Humor is a survival strategy for me.  I do not laugh at my parents for their sometimes odd behavior.  I smile because time and memory are so different in their world than in mine.   The days I see my Mom read the morning paper over several times, I smile at the sight.  Each time she reads it, it is new news for her. In that moment we can sometimes have a brief conversation about what she’s reading. Like when there is news about President Obama  she remembers him and tells me she likes him and the good things he does.  Who knows how or why President Obama found a place in her memory?
Beyond the science of time and memory — there is another kind of time.  The Greek word for it is “kairos” – the right or opportune moment.  I seem always to be looking for kairos moments with my parents.  I am trying to catch the opportune moment to tell them something that I must out of respect and love even though they will not remember.  I am looking for the right time to suggest we start getting ready for the appointment.  In spite of the loss of memory and the different sense of time, they need to experience events as being right at a given time. Events need to be opportune and meaningful whenever possible.  Kairos is a time they can still live in.  No clock or calendar required.
Communities – including the community we call family and the community we call First Parish of Sudbury – communities have a shared and commonly observed sense of time.   Community time is complex.   It is about clock, calendar and schedule.  We show up at 10 a.m. on Sundays for worship and religious education. It is about memories  those from long ago (like the history of this meetinghouse), those we share (like the Music Sunday or last fall’s Harvest Fair).  It is about future (like the calling of the next settled minister), the memories we have yet make.  It is about the present moment  who and how we are together here and now.   And it is about Kairos  those right and opportune times full of meaning and connection to the surrounding world.
Sometimes these different senses of time clash and conflict.  Like on a night long ago when this took place.  Folks from the Ethiopian refugee community gathered at the Community Church of New York for a very special event.  It was on the calendar for 6-9 p.m.  Guests arrived, and continued to arrive.  At way past 6:00 the event finally got underway.  As it got later and later and the Sexton was having little success in getting things back on schedule for a 9 p.m. ending, he called and asked me to intervene.

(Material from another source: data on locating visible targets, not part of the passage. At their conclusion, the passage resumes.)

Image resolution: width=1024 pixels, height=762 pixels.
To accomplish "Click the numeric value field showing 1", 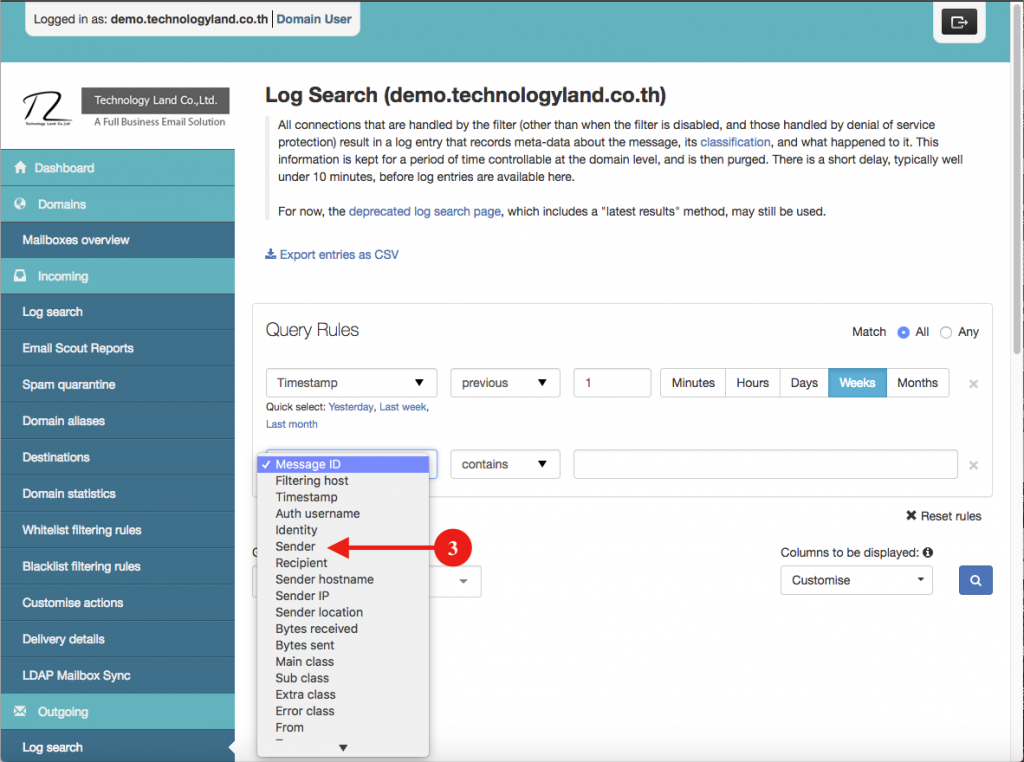I will tap(612, 382).
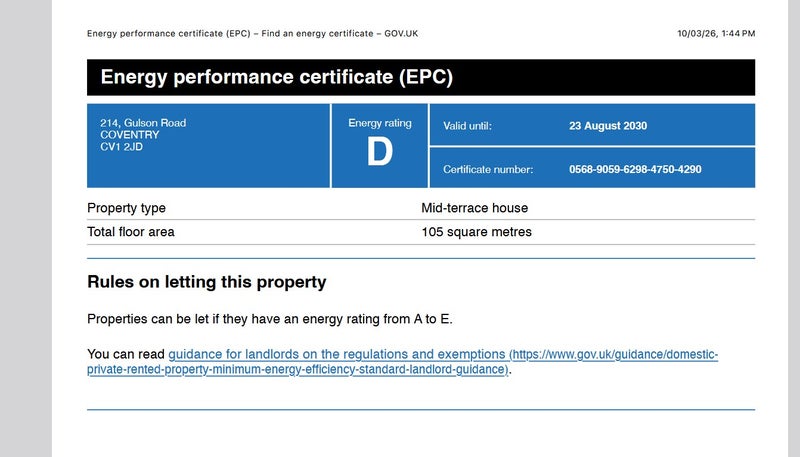Viewport: 800px width, 457px height.
Task: Click the certificate number 0568-9059-6298-4750-4290
Action: (x=635, y=169)
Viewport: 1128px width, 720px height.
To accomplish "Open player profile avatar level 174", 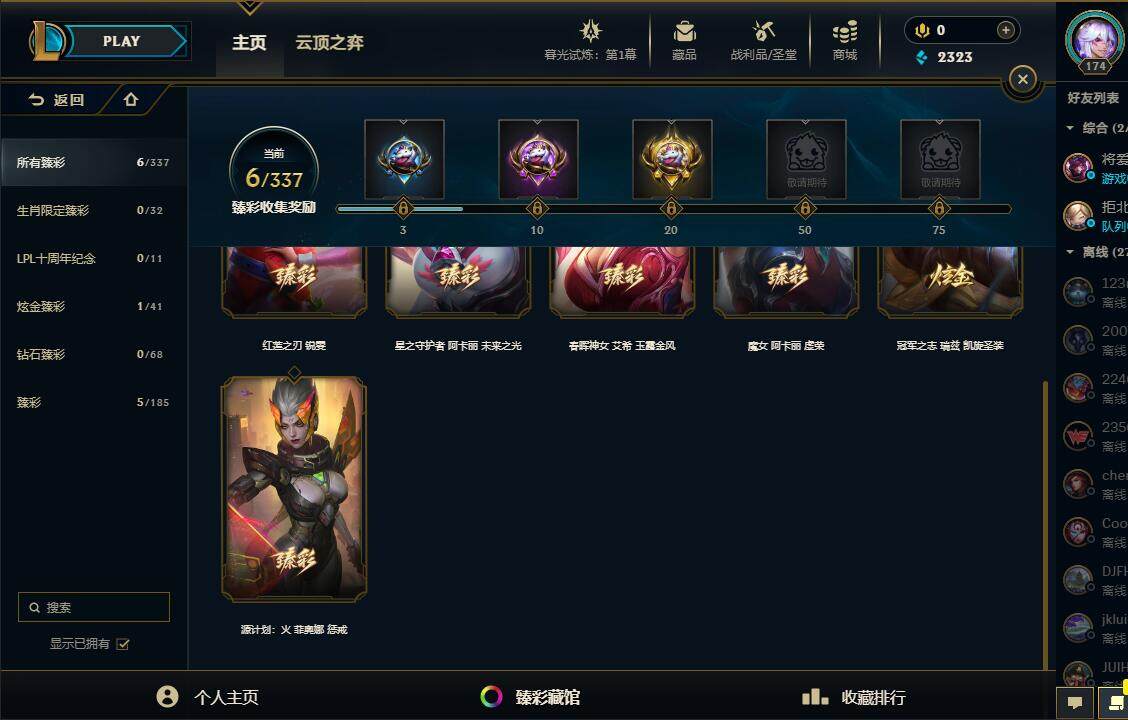I will pos(1095,40).
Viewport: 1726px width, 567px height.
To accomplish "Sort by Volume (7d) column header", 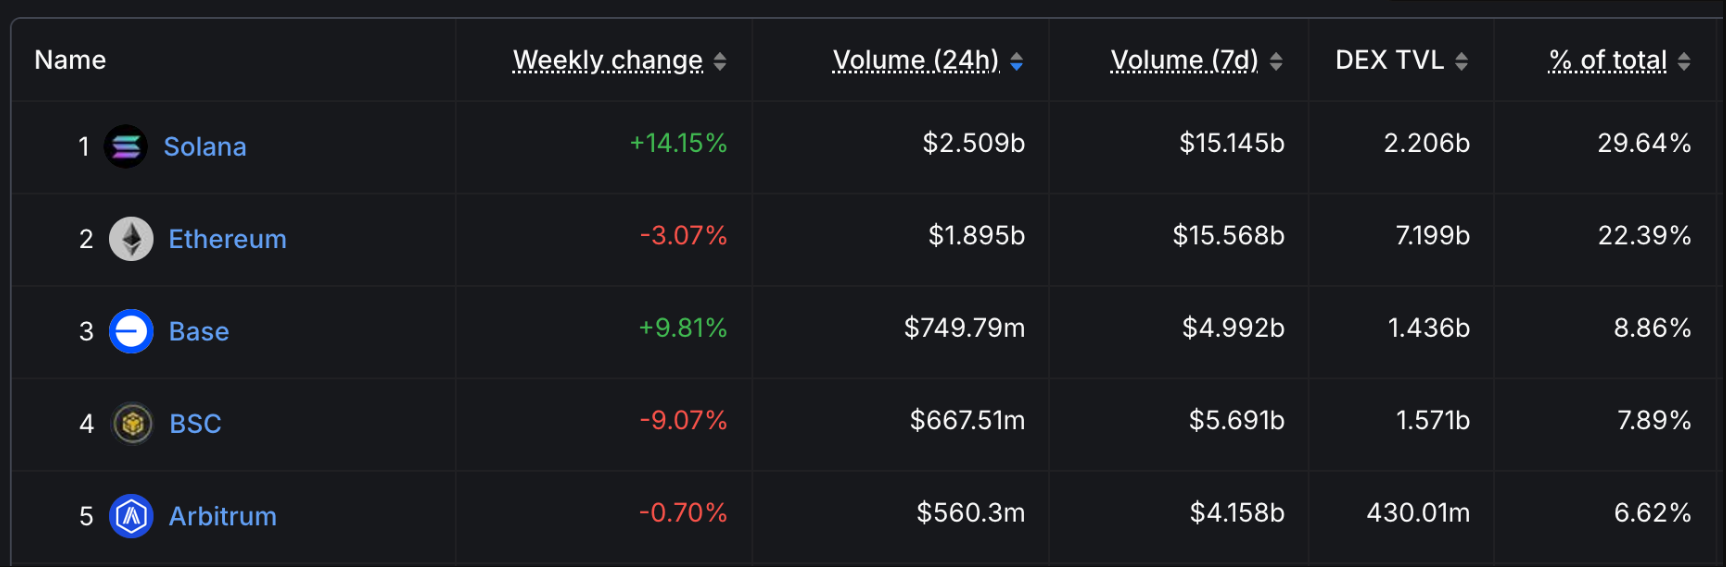I will coord(1184,61).
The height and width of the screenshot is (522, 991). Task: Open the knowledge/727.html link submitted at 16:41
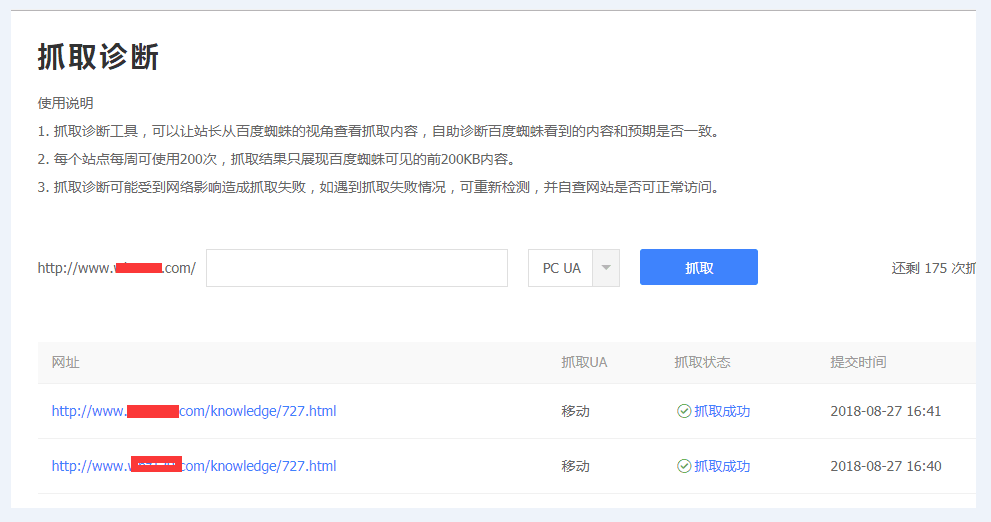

That night the Ethiopians gathered in kairos time.  Their community was the most important thing and time was defined by what was right and best for the community  to begin when everyone is there and end when all that needs to be said and done is complete.  That same night, the sexton was living in chronological time.  Guided by the time on the clock and his work schedule, the event was running late and needed to end.  Who knows? Maybe the Sexton had bad memories of a past experience working later than agreed or a sense of the future and plans after work.
Communities inhabit a time made by all these things  past, present, future; memories; clocks and schedules; the right and opportune moment.  In my family, we’re learning how to live in time defined by the present moment and how to recognize right and opportune moments though they are few and far between.  For this community, the calling of your next settled minister is a time made of all these things. In this present moment, you are preparing yourselves to be the authors of the next chapter in the life story of this congregation. Build on the long and rich history of this place.  Draw on the wisdom of shared experience. Be bold in imagining your future.  Be open to the right and opportune moments that will come.